Debussy foi levemente ferino com o Tristão wagneriano em sua suíte Children’s Corner ao assimilar a dramaticidade romântica do alemão em seu prelúdio ao primeiro ato ao ragtime burlesco de sua época; Tchaikovski tripudiou sobre a Marselhesa em sua Ouverture 1812 para comemorar a vitória eslava sobre as tropas de Napoleão Bonaparte; Mozart, o prodígio, riu de todos os incompetentes, segundo a lenda, com o seu Ein musikalischer Spaß, e por aí vai. Eis que chegamos a Bartók e o Intermezzo para seu Concerto para Orquestra, peça que assisti na manhã de ontem no Teatro Guaíra. O húngaro não faz cerimônia nenhuma para rir em voz alta na cara de Dmitri Shostakovich, seu contemporâneo e grande divergente quanto a intenções musicais.
Chama-se paródia, em música erudita, aquilo que no rap é precedido pela diss. Não me levem a mal, falo aqui de uma paródia legítima, seja ela em que tom for. O que é imutável, nesse caso, é a intenção, e daí a minha aproximação com o rap: uma zoeira de leve com um colega ou adversário musical.

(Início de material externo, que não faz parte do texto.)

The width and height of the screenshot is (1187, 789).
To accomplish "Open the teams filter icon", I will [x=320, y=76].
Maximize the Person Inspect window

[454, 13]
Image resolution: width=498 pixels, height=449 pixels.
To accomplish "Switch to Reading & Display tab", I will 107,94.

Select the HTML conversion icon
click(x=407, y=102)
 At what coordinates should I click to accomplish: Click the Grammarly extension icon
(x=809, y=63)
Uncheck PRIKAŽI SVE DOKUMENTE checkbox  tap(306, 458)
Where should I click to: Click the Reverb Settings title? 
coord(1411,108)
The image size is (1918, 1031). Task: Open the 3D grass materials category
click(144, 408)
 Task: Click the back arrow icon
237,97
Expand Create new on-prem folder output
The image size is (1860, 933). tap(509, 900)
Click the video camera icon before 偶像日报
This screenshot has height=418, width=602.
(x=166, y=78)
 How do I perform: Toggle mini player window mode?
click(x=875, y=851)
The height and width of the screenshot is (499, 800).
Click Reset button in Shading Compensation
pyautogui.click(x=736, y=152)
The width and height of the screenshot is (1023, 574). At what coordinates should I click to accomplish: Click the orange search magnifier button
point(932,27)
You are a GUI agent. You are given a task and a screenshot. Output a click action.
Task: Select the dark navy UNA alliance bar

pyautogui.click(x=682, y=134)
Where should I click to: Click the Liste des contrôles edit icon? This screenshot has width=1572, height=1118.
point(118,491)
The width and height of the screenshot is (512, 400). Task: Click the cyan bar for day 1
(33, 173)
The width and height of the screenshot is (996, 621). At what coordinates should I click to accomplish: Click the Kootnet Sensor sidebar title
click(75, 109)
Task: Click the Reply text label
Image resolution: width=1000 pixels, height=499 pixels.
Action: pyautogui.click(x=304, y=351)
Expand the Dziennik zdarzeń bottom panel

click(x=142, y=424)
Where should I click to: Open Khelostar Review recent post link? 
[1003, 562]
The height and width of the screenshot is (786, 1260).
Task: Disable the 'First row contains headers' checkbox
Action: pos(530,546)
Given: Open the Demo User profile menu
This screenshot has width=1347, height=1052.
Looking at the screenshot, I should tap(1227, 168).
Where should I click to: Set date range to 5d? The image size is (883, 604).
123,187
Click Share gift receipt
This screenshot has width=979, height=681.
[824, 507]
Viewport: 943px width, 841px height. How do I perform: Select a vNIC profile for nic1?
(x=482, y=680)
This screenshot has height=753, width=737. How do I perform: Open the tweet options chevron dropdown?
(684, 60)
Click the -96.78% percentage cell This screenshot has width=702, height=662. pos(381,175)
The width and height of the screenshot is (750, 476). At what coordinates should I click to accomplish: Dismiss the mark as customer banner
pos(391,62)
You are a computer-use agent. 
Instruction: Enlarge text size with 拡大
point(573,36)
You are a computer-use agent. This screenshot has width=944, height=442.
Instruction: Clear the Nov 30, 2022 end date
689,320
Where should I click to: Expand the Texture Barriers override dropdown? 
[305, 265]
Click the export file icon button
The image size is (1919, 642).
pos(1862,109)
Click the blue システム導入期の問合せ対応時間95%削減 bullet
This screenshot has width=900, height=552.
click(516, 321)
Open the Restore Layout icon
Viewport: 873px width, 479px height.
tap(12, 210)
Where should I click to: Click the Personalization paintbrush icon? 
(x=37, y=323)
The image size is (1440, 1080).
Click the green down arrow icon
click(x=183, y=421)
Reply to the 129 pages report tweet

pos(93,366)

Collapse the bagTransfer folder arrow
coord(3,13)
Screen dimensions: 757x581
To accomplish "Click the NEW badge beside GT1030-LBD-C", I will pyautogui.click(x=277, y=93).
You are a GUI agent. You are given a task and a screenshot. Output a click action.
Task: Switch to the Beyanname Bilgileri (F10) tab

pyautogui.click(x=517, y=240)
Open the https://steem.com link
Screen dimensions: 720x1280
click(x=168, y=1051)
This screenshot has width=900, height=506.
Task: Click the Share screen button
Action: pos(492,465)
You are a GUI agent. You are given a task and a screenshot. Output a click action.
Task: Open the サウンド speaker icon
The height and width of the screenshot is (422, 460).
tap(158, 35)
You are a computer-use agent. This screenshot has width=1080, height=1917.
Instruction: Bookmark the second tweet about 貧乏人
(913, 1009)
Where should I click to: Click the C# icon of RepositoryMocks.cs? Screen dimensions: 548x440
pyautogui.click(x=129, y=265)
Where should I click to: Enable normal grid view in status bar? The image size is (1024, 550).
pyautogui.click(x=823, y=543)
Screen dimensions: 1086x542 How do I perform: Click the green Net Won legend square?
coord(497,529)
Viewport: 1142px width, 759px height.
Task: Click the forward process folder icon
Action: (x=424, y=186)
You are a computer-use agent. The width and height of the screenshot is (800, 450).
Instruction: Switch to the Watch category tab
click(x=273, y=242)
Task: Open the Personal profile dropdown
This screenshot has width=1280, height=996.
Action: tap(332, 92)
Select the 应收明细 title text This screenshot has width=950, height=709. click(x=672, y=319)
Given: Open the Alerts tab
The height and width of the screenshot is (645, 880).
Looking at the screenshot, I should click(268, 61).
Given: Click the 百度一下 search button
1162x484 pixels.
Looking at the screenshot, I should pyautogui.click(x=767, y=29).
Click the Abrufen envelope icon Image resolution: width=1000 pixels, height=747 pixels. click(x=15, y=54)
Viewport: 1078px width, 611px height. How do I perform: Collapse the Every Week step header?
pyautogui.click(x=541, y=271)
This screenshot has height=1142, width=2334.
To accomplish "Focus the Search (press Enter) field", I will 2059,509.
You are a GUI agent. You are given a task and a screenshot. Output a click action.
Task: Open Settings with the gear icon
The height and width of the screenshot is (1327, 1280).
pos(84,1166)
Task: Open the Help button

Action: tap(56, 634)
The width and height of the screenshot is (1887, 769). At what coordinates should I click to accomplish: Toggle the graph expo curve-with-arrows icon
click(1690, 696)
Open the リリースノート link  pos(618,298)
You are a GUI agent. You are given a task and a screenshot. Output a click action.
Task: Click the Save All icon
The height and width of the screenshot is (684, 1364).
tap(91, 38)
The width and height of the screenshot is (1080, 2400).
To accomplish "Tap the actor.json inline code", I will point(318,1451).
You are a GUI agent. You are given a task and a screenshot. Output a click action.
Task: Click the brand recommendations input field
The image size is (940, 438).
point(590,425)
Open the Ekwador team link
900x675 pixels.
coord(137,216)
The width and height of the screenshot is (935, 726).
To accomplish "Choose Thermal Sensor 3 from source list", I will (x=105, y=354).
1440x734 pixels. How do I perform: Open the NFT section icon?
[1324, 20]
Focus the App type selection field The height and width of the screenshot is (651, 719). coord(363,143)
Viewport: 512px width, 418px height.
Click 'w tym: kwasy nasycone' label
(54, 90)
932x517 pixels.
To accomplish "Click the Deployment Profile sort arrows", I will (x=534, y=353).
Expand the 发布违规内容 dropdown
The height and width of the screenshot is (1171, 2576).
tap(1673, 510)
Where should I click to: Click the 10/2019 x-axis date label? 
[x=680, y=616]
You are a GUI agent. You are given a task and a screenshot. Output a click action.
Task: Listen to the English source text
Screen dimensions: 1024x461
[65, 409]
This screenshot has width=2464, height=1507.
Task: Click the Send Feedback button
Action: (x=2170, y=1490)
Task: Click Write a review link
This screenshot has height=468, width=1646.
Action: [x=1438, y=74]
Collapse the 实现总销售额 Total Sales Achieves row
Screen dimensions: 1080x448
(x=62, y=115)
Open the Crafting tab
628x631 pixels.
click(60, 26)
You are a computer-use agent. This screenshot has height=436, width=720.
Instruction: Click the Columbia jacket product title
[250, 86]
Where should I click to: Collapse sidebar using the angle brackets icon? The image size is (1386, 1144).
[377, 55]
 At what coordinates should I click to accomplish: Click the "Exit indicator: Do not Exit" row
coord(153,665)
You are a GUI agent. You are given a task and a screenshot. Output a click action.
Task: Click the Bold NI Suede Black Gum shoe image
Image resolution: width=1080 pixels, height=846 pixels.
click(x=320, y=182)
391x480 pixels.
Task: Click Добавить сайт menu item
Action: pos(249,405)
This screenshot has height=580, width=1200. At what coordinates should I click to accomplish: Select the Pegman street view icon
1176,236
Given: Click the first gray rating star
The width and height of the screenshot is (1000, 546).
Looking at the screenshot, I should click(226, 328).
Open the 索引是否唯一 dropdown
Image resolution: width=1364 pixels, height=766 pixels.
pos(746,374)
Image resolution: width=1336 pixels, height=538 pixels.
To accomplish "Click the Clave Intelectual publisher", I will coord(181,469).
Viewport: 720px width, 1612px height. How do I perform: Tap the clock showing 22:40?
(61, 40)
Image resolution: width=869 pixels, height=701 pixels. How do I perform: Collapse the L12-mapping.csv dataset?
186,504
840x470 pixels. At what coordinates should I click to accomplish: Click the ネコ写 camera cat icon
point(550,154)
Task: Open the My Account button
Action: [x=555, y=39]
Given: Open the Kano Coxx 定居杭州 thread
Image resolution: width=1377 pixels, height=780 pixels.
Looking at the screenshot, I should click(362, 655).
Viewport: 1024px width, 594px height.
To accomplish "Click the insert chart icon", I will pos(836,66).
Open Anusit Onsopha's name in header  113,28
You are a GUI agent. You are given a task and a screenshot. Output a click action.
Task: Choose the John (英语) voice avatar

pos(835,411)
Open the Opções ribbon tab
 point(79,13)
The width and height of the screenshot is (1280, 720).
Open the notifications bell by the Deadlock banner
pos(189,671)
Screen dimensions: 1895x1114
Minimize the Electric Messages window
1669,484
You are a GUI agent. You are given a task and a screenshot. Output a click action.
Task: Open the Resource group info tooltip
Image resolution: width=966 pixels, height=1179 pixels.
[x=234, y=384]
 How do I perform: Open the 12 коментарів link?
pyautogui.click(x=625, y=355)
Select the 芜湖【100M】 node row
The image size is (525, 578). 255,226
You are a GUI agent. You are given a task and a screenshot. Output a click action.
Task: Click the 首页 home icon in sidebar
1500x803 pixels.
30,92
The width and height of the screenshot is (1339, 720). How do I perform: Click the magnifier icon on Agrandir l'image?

Bartók, que se mudou para os Estados Unidos fugido da Segunda Guerra Mundial e para quem a música de fundo ideológica era abominável, humilha a sétima sinfonia do russo, aquela composta em homenagem à resistência de Leningrado ao totalitarismo nazista. Para me ajudar na descrição da bufonaria, o amigo Fernando Severo, parceiro desse tipo de programa que até hoje jura de pé junto que música erudita é algo que eu só finjo gostar, me aponta uma passagem no livro Irony, Satire, Parody and the Grotesque in the Music of Shostakovich: A Theory of Musical Incongruities, da professora Esti Scheinberg.
Descreve ela que as barras 75 a 84 e 96 a 113 na peça de Bartók citam e distorcem a música de Shostakovitch, “tendo na segunda citação um exagero em cima da própria distorção”. Entre as duas citações, conta ela, há quatro elementos usados para rir do russo: um acorde cadencial errado, um trinado fortíssimo depois de um intervalo em uma segunda maior, um tremor nos violinos acompanhado pelas flautas e dois longos glissandi dos trombones, para daí dar lugar à segunda citação mais distorcida. Traduzindo o linguajar técnico: Bartók toca o tema de Shostakovitch de maneira alegrinha, há uma virada, os violinos dão uma risada, as flautas também, os trombones dão um peido, os violinos voltam a dar risada e a Leningrado descamba numa musiquinha vagabunda de carrossel de quermesse. É a maior afronta de que tenho notícia no gênero, e olha que Bartók é, todo ele, um piadista irreverente que nunca deixou de rir dos formalismos de seu meio.
O que no rap é motivo para uma sequência interminável de divertidas trovas e troca de ofensas, na música erudita é apenas isso: um momentinho, na própria composição, para lembrar que rir e fazer rir faz parte de qualquer grande arte e que se levar a sério é a ruína mais rápida para os colossos. Trinta segundos, fora as citações, servem para alimentar a arte da rivalidade entre pares na peça de Bartók, que morreria dois anos depois (Shostakovich viveu até a década de 70). Não sei se Shostakovich se empenhou em fazer uma diss ao compositor morto, mas que deve ter ficado puto da vida, isso deve.